La légitimité du foulard en tant que signe religieux, son opportunité, ou encore le fait que le foulard soit porté pour de bonnes ou mauvaises raisons ne me concernent pas. Ce qui me préoccupe est d'un autre ordre. Interdire le foulard vise à mon avis directement notre capacité à assumer la logique des principes fondamentaux que nous défendons en tant que citoyens, mais aussi en tant qu'avocats. Cela pose la question de l'universalité de ces principes. Une interdiction constitue à mes yeux une menace à nos libertés fondamentales, de plus en plus mises à mal par des législations de type "sécuritaire" voire maintenant de type "identitaire". Or notre profession est le dernier rempart des libertés individuelles.

J'ai attentivement lu l'avis de l'Ordre au sujet du port du foulard suite à la demande informelle d'une avocate musulmane. Si je salue la prudence qui a présidé à la rédaction de cet avis, compte tenu du contexte actuel, je dois toutefois reconnaître que je ne partage pas celui-ci sur le fond.

Il y est question d'indépendance et d'égalité dans le cadre de nos règles de déontologie. L'indépendance d'un avocat ne se mesure à mon avis pas au fait qu'il montre ou non des signes religieux, philosophiques, culturels ou politiques. Dire qu'il exprime alors une "appartenance" ou une "conviction" qui limiterait son indépendance ne me semble pas correspondre à la réalité. Je pense au contraire qu'il manifeste une liberté, en principe garante de son indépendance. L'indépendance de l'avocat est une question personnelle. Chaque avocat doit d'ailleurs s'abstenir de défendre une cause pour laquelle il estime ne pas avoir la distance nécessaire. Ceci n'est d'ailleurs pas propre aux questions religieuses, philosophiques, culturelles ou politiques.

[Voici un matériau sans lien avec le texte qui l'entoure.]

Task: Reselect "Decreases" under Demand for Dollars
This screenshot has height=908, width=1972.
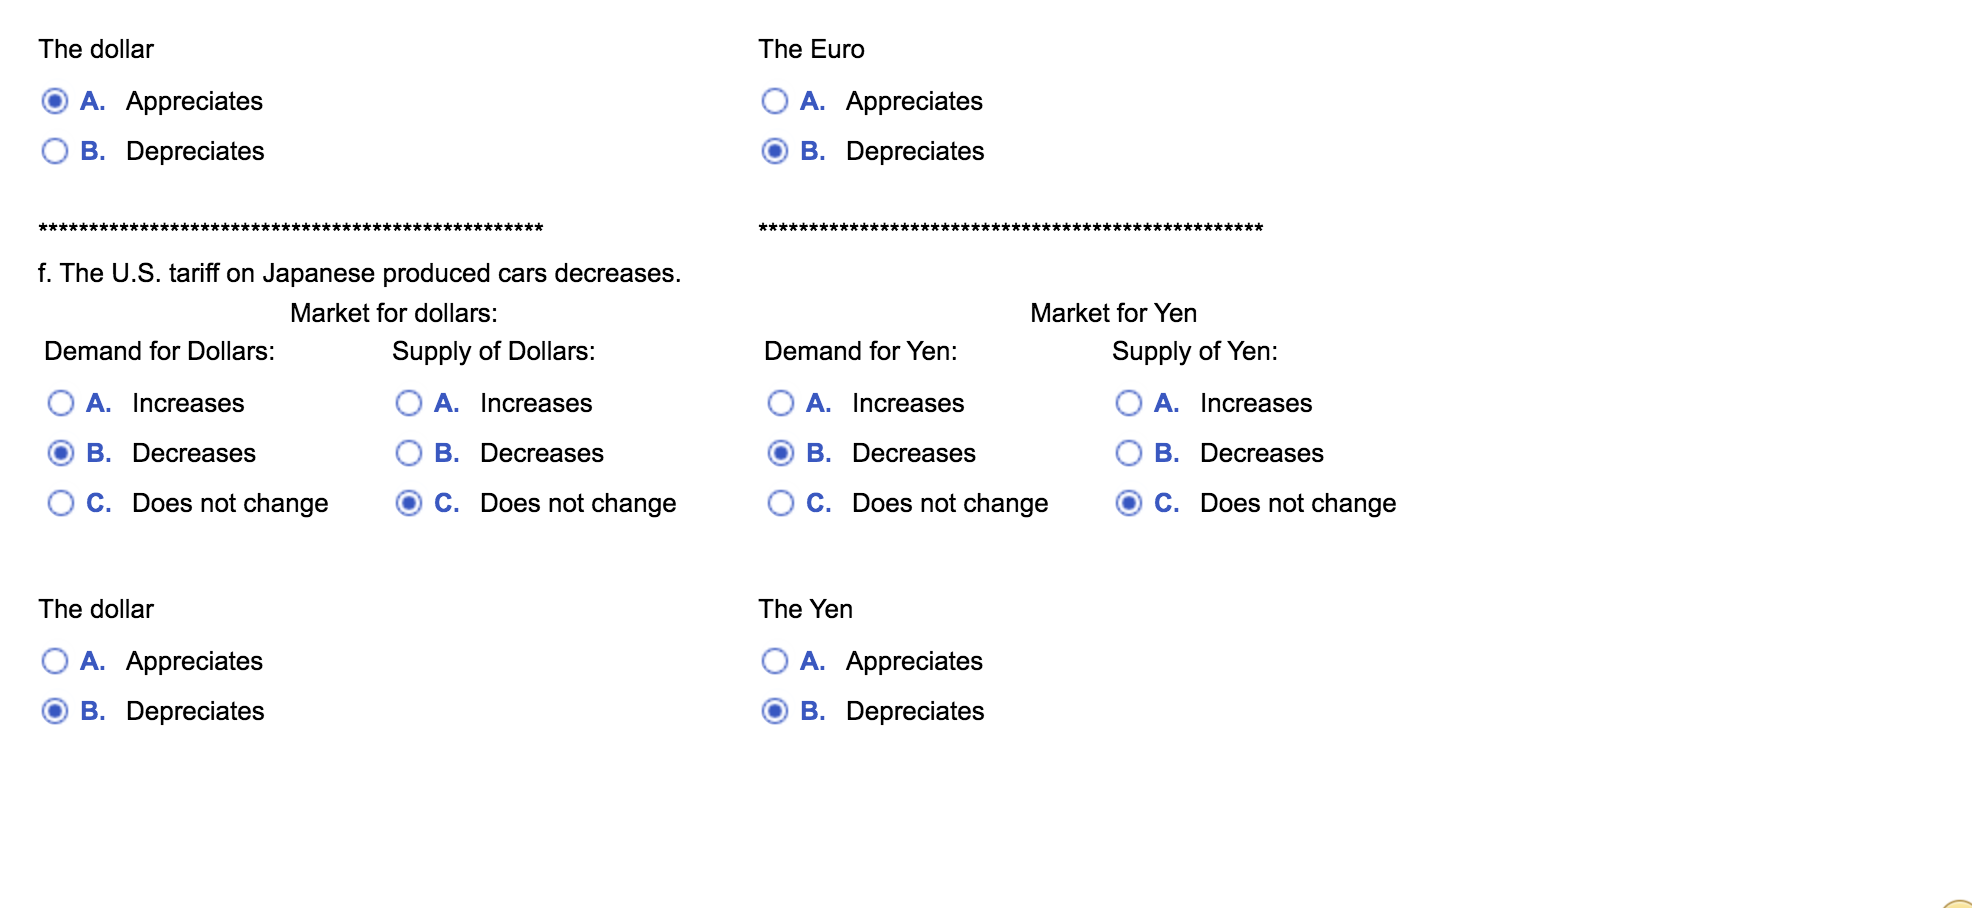Action: 61,453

Ne défendre un client devant un tribunal que "par l'écrit et la parole" ne justifie pas non plus l'exclusion de signes religieux. Ces derniers sont sans réelle influence sur la manière dont on assure la défense d'un client. Les préjugés éventuels de tiers ne sont pas un argument au sujet de l'indépendance de l'avocat. De plus, faudra-t-il désormais demander aux avocats de s'abstenir de toute activité politique, philosophique, culturelle ou religieuse au motif que cela pourrait influencer un magistrat ou un tiers?

Si la robe ne doit pas porter de signe, je pense qu'il faut faire une distinction entre ce qui relève de libertés protégées par la Constitution et la CEDH et ce qui ne l'est pas. Ainsi bijoux, décorations,etc, n'ont certes pas leur place. Mais le port d'un foulard, d'un turban ou encore d'une kippa sont des questions qui relèvent de normes supérieures qui en principe s'imposent.

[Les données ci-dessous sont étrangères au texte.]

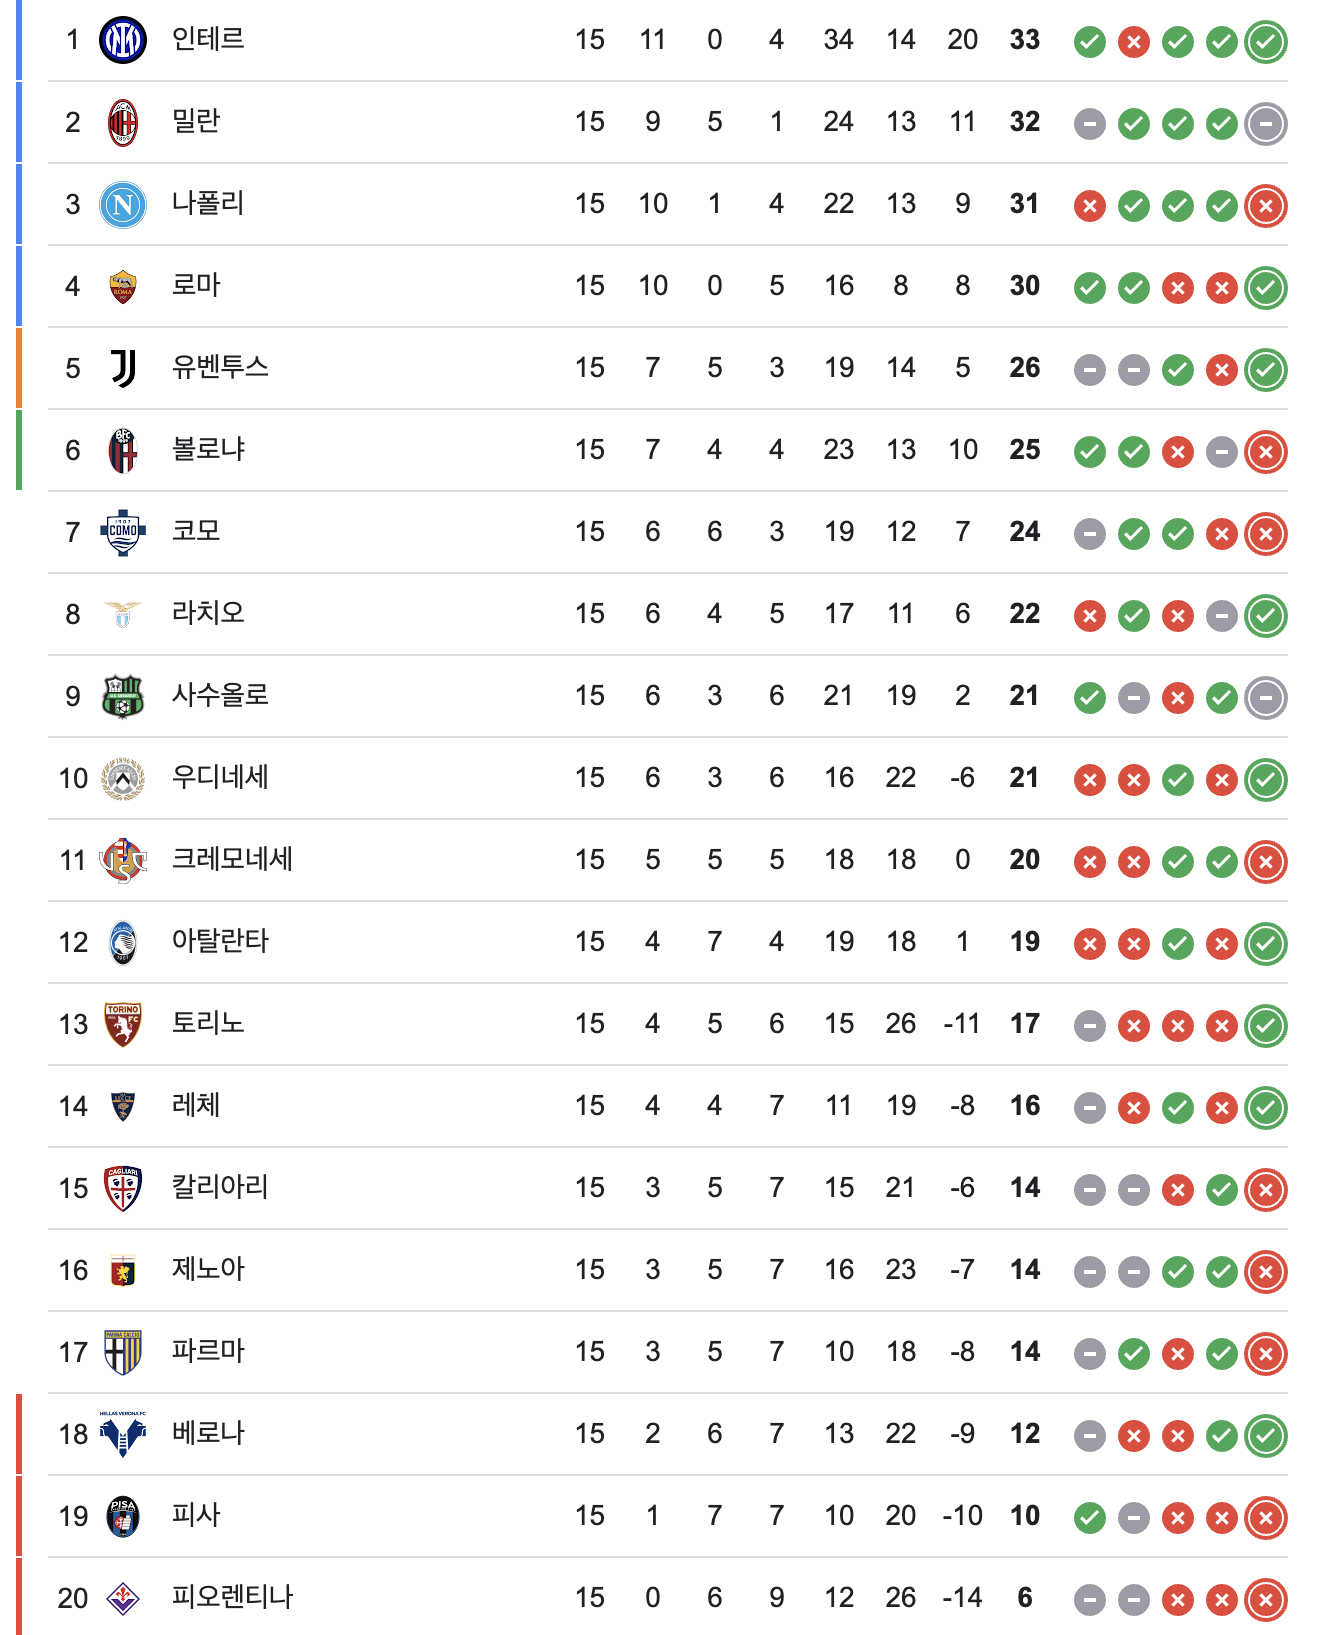The height and width of the screenshot is (1635, 1320).
Task: Select the 아탈란타 team name
Action: [x=220, y=942]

Finalement, la notion d'égalité ne se confond à mon avis pas avec l'uniformité. L'égalité se fait dans la diversité. Certes, la robe nous unit, mais la diversité de nos univers est une richesse extraordinaire. Il convient de faire place à l'expression de libertés fondamentales, garantes du principe d'égalité. Il serait en outre injustifiable de se priver des services de femmes musulmanes, de Sikhs (pour qui le port du turban est un véritable prescrit religieux) ou encore de Juifs religieux. Cela risque de nous couper d'une partie de ce que notre société est devenue et de nous éloigner de celle-ci.  J'ose dès lors espérer que cette question fera l'objet de plus amples discussions et que le débat à ce sujet n'est pas terminé.